Actually, the system used at Forest Hills was only half-VASSS. Pure VASSS resembles table-tennis scoring: each successful shot earns one point, match is 31, and the player who reaches 31 first must have a two-point margin to win--otherwise, the match goes into an eight-point overtime. Service changes hands after every five points. On fast surfaces such as grass, big serves are discouraged either by 1) limiting the players to one serve per point, or 2) making them serve from a line 3 ft. behind the base line.

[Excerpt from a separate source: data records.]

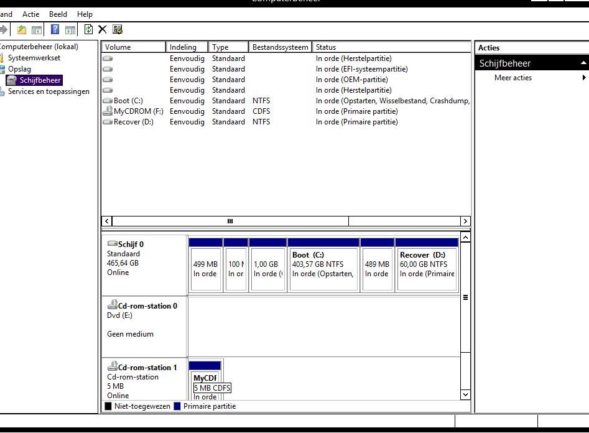Open Help via blue question mark icon
This screenshot has height=433, width=589.
click(x=55, y=30)

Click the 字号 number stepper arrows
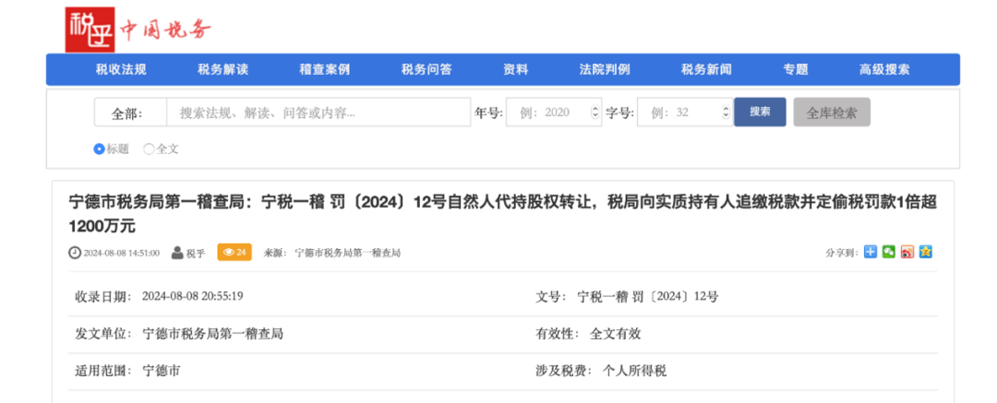click(x=726, y=113)
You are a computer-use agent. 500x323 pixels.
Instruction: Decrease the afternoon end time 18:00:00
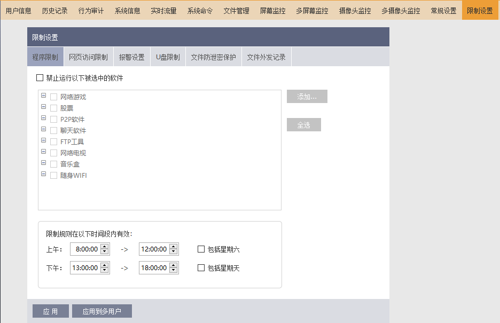click(x=174, y=271)
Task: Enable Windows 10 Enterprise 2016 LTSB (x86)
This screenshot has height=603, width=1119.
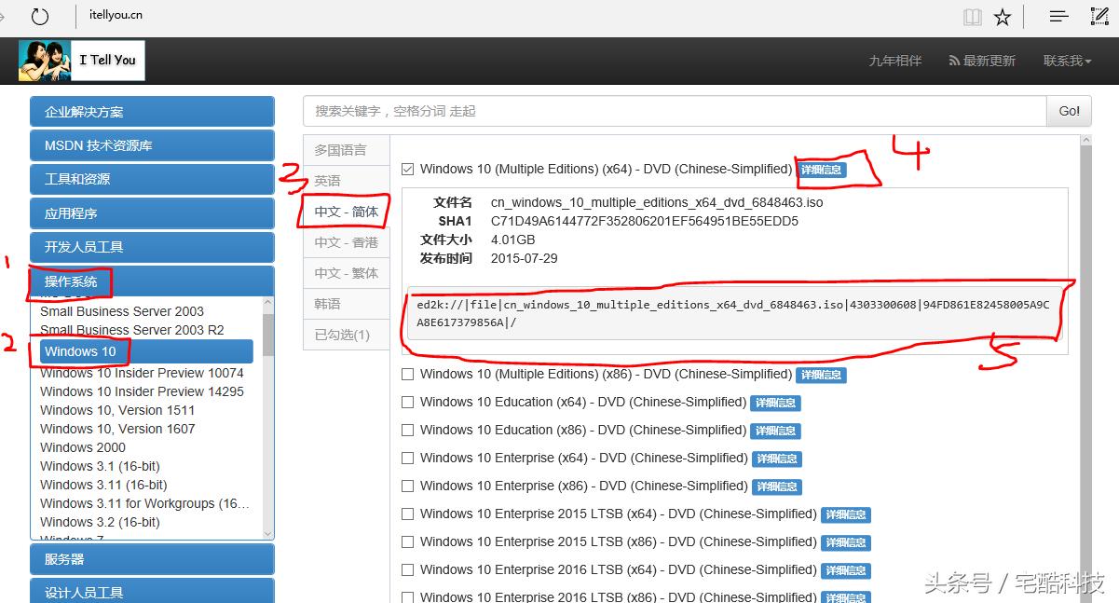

"I Hope You're Satisfied." At Forest Hills, early-round sets were 21-point affairs, and the two-point-margin rule was eliminated, causing Van Alen to complain: "They're not playing VASSS. It's not my system at all." He was nowhere nearly as upset as Pancho Gonzales was when Gonzales discovered that he was required to serve from the 3-ft. line--thereby taking the steam out of his serve, the hardest in the game. Gonzales blew his first-round match to Chilean Luis Ayala, 21-18, then blew his top. He challenged heckling spectators to put their muscles where their mouths were, stormed over to Wally Dill, director of the pro tour, and snarled: "I hope you're satisfied."
Dill openly allowed as how he was. So did the 6,000 spectators, who were treated to a dazzling display of ground-stroke techniques in the prolonged rallies encouraged by the longer, slower serves. And so did the rest of the pros, particularly redheaded Rod ("Rocket") Laver, who beat Fellow Australian Ken Rosewall, 31-29, to take home top money of $6,321--"the biggest check I ever won." The Laver-Rosewall match was a triumph for VASSS: a furious, cliffhanging battle between the two most accomplished shotmakers in tennis today. Best of all, it lasted exactly 25 min. The experiment proved so successful, in fact, that the pros are planning to use VASSS in several more tournaments this year. A few more such successes, and maybe the International Lawn Tennis Federation, which controls amateur tennis, will fall out of love with love.